Is there a specific way to format the locals or the YAML so that for_each accepts the map of objects? We’ve been stuck on this type mismatch for a day.

The yamldecode function is your friend here, but you’ve got to make sure the output is a map, not a list. for_each needs a map or set to work properly. If your YAML looks like a simple list of objects, you’ll hit a wall because Terraform doesn’t know which key to use for the unique identifier.

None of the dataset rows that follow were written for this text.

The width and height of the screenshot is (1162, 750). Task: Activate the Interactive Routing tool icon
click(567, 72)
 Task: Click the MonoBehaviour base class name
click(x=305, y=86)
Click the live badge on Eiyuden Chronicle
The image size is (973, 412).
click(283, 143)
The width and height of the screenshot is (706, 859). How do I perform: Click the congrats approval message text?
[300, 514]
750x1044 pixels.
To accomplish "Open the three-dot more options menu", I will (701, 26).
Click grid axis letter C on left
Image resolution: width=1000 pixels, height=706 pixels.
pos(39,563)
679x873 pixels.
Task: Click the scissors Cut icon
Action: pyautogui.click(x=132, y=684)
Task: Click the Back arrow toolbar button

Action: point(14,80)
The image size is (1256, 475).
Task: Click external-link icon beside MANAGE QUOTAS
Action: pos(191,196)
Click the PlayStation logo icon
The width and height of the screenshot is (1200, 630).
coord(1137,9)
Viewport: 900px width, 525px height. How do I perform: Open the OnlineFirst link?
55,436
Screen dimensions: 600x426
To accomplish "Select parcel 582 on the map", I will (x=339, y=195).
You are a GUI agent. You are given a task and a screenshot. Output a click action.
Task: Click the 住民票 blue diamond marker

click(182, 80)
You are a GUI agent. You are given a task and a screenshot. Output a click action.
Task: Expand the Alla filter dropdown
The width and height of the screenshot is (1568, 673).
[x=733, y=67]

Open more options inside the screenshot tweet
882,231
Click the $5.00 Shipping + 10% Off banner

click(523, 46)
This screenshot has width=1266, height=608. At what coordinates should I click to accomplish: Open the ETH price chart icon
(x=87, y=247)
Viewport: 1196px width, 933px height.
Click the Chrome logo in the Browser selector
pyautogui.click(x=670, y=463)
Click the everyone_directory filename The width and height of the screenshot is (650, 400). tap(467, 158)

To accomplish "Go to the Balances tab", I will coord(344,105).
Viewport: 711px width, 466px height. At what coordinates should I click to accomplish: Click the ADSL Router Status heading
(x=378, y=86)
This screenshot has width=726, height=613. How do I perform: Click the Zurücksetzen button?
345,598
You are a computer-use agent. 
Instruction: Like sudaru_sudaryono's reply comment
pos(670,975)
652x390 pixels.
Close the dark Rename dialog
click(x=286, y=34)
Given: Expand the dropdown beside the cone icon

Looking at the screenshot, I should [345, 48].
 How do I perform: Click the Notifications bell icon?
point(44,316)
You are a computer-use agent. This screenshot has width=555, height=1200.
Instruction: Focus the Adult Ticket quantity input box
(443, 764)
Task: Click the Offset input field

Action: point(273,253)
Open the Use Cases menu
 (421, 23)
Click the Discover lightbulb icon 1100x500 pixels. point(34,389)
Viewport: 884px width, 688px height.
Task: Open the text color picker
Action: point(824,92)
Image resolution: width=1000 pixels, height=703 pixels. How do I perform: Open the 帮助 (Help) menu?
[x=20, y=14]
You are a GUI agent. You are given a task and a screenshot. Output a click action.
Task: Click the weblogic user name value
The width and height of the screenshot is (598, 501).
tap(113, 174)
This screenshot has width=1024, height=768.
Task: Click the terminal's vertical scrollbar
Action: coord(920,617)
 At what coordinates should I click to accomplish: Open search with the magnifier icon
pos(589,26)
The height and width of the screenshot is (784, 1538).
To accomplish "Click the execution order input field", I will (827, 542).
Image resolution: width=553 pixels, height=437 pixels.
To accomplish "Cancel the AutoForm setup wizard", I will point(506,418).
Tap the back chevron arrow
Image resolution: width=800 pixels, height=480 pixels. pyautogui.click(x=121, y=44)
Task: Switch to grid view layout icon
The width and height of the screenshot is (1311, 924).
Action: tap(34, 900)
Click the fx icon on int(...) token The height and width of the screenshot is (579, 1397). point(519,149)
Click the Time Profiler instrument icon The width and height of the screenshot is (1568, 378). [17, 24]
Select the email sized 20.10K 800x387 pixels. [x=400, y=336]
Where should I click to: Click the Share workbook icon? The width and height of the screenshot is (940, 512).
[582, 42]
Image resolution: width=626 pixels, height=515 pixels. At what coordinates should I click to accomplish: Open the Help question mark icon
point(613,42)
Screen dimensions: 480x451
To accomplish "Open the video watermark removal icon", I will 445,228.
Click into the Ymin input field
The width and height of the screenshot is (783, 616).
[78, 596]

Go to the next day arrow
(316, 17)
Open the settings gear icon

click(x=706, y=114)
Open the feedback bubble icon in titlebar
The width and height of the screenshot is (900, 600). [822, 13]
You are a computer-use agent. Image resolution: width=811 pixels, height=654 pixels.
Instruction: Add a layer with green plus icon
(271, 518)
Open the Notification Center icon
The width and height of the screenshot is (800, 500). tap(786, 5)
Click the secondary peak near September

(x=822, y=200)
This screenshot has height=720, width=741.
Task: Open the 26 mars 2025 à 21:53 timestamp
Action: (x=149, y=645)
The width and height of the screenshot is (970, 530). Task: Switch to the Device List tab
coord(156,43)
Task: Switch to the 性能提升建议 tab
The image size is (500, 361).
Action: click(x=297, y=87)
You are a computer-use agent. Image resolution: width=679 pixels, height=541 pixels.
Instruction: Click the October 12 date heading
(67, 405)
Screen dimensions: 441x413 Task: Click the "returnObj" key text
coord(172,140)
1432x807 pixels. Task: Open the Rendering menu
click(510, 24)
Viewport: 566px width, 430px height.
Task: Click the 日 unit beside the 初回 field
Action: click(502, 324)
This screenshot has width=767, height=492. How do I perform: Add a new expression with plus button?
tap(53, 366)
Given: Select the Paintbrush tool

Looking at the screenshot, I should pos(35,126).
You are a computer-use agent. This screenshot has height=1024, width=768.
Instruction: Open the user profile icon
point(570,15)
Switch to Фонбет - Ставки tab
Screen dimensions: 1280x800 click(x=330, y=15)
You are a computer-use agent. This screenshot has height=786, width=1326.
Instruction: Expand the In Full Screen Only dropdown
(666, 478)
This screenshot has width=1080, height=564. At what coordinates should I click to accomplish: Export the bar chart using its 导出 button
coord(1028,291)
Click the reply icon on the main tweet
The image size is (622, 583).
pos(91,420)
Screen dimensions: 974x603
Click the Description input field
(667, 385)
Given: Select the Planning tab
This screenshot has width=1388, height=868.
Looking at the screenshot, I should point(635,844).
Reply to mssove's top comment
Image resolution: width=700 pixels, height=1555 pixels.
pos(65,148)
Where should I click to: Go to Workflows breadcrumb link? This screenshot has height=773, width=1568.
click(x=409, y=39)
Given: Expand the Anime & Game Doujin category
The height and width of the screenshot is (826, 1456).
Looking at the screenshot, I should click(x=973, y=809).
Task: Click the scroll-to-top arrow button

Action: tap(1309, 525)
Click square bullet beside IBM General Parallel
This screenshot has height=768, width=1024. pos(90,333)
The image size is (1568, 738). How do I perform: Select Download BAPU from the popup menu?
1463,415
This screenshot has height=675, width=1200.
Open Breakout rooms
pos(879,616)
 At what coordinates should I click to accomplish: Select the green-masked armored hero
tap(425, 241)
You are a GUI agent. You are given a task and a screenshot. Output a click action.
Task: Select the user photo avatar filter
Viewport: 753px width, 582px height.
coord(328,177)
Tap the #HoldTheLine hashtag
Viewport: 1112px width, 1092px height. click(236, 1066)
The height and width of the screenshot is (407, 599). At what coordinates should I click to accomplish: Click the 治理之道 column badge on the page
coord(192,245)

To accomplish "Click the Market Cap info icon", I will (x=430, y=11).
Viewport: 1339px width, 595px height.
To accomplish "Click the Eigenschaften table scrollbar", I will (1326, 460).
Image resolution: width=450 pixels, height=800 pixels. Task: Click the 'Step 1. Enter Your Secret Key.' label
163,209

Here’s how I structure my queues.yaml to make this painless:

queue_data:
 tech_support:
 name: "Tech Support"
 description: "Level 1 technical assistance"
 max_wait_time: 120
 sales_inbound:
 name: "Sales Inbound"
 description: "New lead intake"
 max_wait_time: 60

Notice the keys? tech_support and sales_inbound. Those are what for_each will iterate over. In your Terraform file, you’d do something like this:

locals {
 # Load the file and extract the map
 queues = yaml(file("${path.module}/queues.yaml"))["queue_data"]
}

resource "genesyscloud_routing_queue" "queue" {
 for_each = local.queues

 name = each.value.name
 description = each.value.description
 email {
 enabled = true
 address = "support-${each.key}@example.com" # Using the key here is handy
 }
}

If your YAML is already a list, like [{name: "A"}, {name: "B"}], you can convert it to a map using tomap and a helper function, but it’s usually easier to just write the YAML as a map from the start. Saves you from writing complex for expressions in HCL just to generate keys.

One thing to watch out for with state drift. If you remove a key from the YAML file, Terraform will try to destroy that queue. Make sure you’re comfortable with that behavior or use lifecycle { prevent_destroy = true } if you’re paranoid about accidental deletions. I usually keep a backup of the state file before running apply on queue changes. Just in case.